One of the recurring debates that has rumbled through the regulatory professions for as long as I can remember is the question of size, more specifically what is the minimum size a regulatory service needs to be in order to function properly. The fact that the question has never been answered has served as a source of much frustration to government officials and politicians alike but such inconclusiveness is not without good reason.
Rather than ‘transactional’ type services such as contact centres, revenues and benefits etc, where the resources required to process the demand of its users can be predicted with reasonable certainty, regulatory services use a combination of preventative and reactive interventions in order to drive outcomes. So the response to the question of size should be met with a simple answer; how ambitious do we want to be?
The problem is that whatever the size of the service, austerity cuts have often left very little resource for the basics - let alone contingencies such as unexpected incidents, emergencies or complex investigations. This can often leave councils and their customers exposed. Some colleagues realise that individual councils don’t have to deliver everything themselves and as commissioning becomes a more comfortable term. This is bringing with it a new range of efficiencies that will form part of the answer.

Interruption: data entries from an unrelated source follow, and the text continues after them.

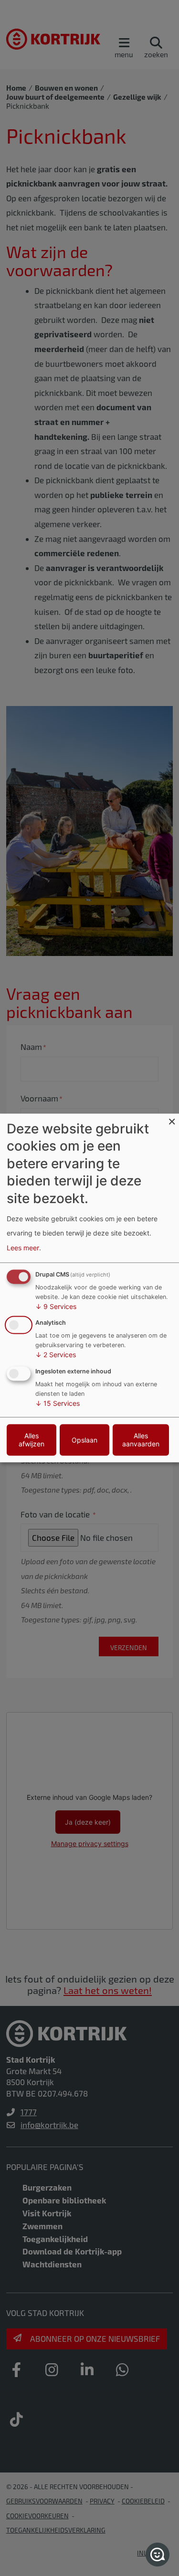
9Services (55, 1306)
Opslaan (84, 1440)
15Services (57, 1404)
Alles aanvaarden (140, 1440)
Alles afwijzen (31, 1440)
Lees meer (23, 1248)
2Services (55, 1355)
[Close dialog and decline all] (172, 1119)
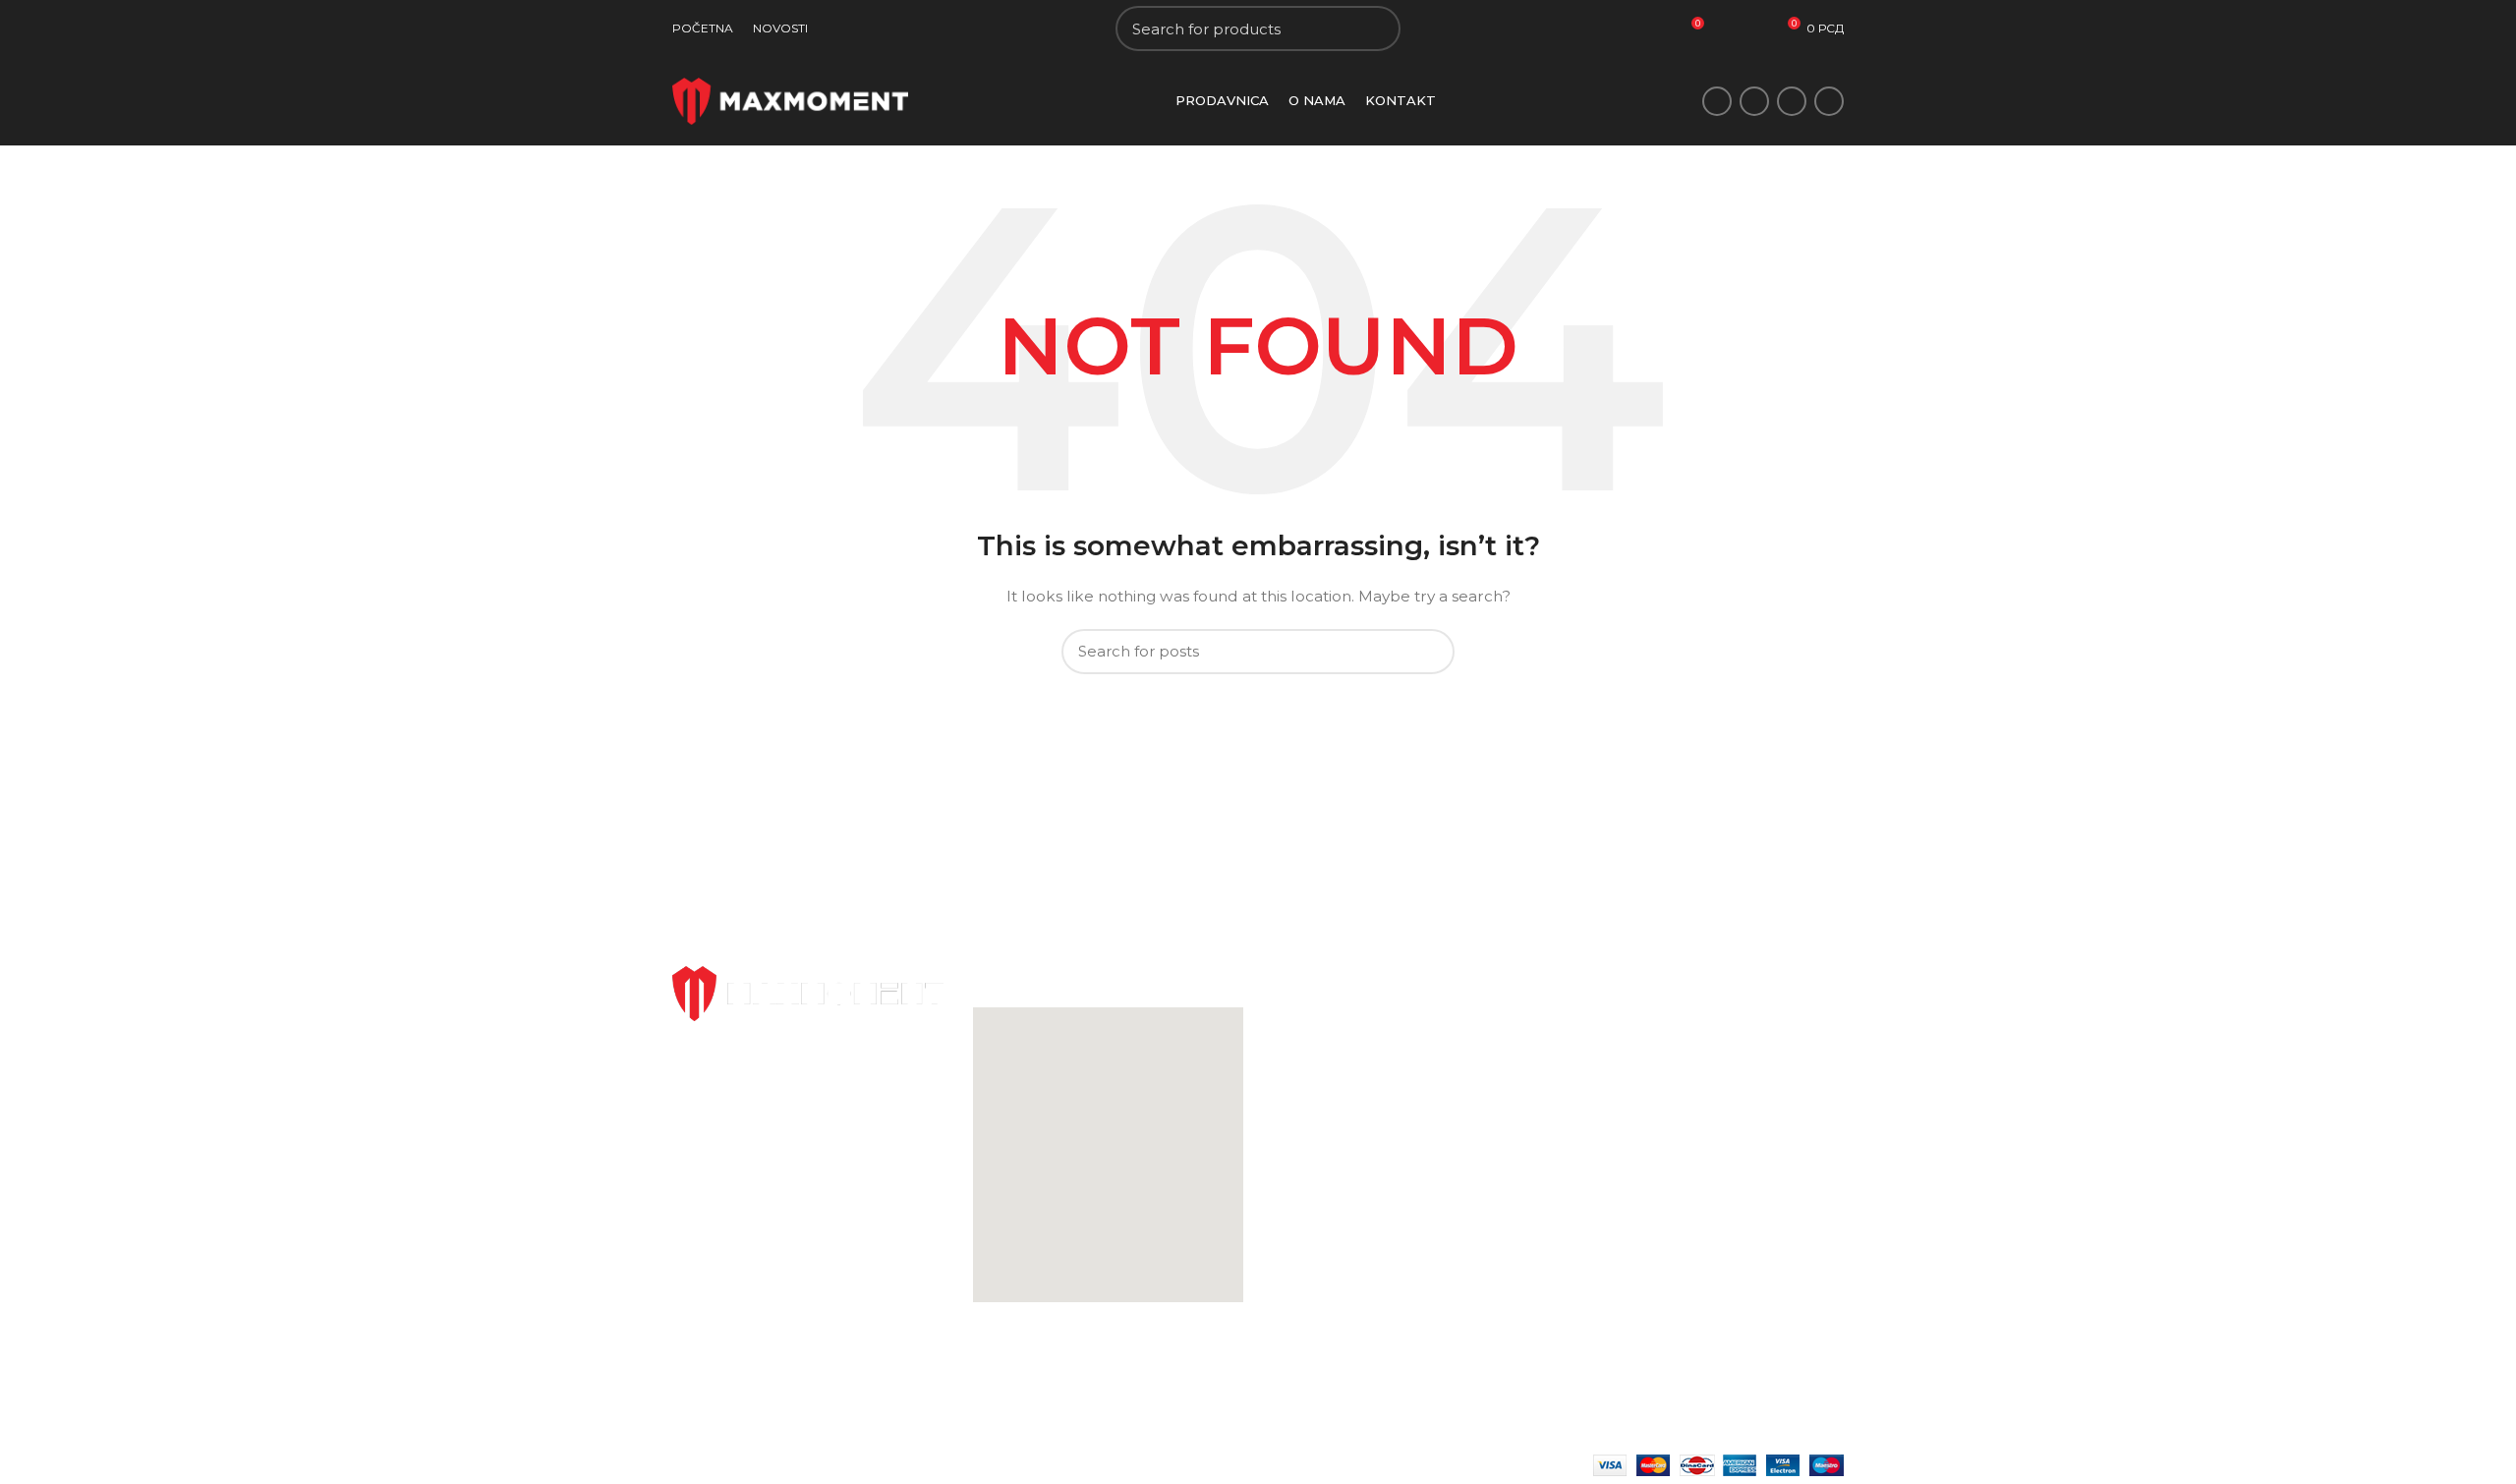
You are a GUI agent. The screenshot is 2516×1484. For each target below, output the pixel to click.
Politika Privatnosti (1537, 1118)
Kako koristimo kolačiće (1553, 1186)
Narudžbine (1512, 1085)
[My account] (1756, 28)
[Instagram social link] (1791, 101)
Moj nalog (1507, 1016)
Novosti (1299, 1050)
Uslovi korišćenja (1529, 1153)
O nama (1300, 1085)
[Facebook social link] (1717, 101)
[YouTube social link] (1829, 101)
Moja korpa (1511, 1050)
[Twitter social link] (1754, 101)
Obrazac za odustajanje (1752, 1016)
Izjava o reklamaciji (1737, 1050)
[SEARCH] (1374, 28)
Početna (1302, 1016)
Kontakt (1300, 1118)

Partnerships in regulatory services – such as our own with North Tyneside Council - do not operate in isolation from each other. Quite the opposite - they are forming a network that can mobilise resource where it needs to be any particular time. This allows future partners to commission individual activities or just call upon the network at times of unexpected demand, rather than absorb the cost of employing highly skilled officers on a permanent or temporary basis. Turning the resource flow ‘on and off’ like this keeps the service as efficient as possible.
As the sector matures, commissioning is likely to become more sophisticated and be outcome rather than activity based; increasing the survival rates of SME’s in the borough, reducing availability of illicit tobacco; and reducing the number of older people going into residential care to name a few. Such cross-sector outcome based approaches will transfer risk to the provider and force cross agency collaboration in a way the sector has not seen before. This in turn will stimulate investment and innovation for the benefit of not just local government but for the citizens and businesses we all serve.
So perhaps services of the future will operate with smaller core teams of varying sizes, teams made up of expert regulatory commissioners as well as practitioners who know what interventions will produce the desired outcomes but one that makes better use of our collective national workforce. Smaller they may be, but regulatory services able to flex in this way will lose nothing in terms of resilience and capability.
Andy Foster is director of regulatory services at Capita. He was a speaker at the Trading Standards Institute’s Year Ahead Conference 2015 conference on Thursday 05 February.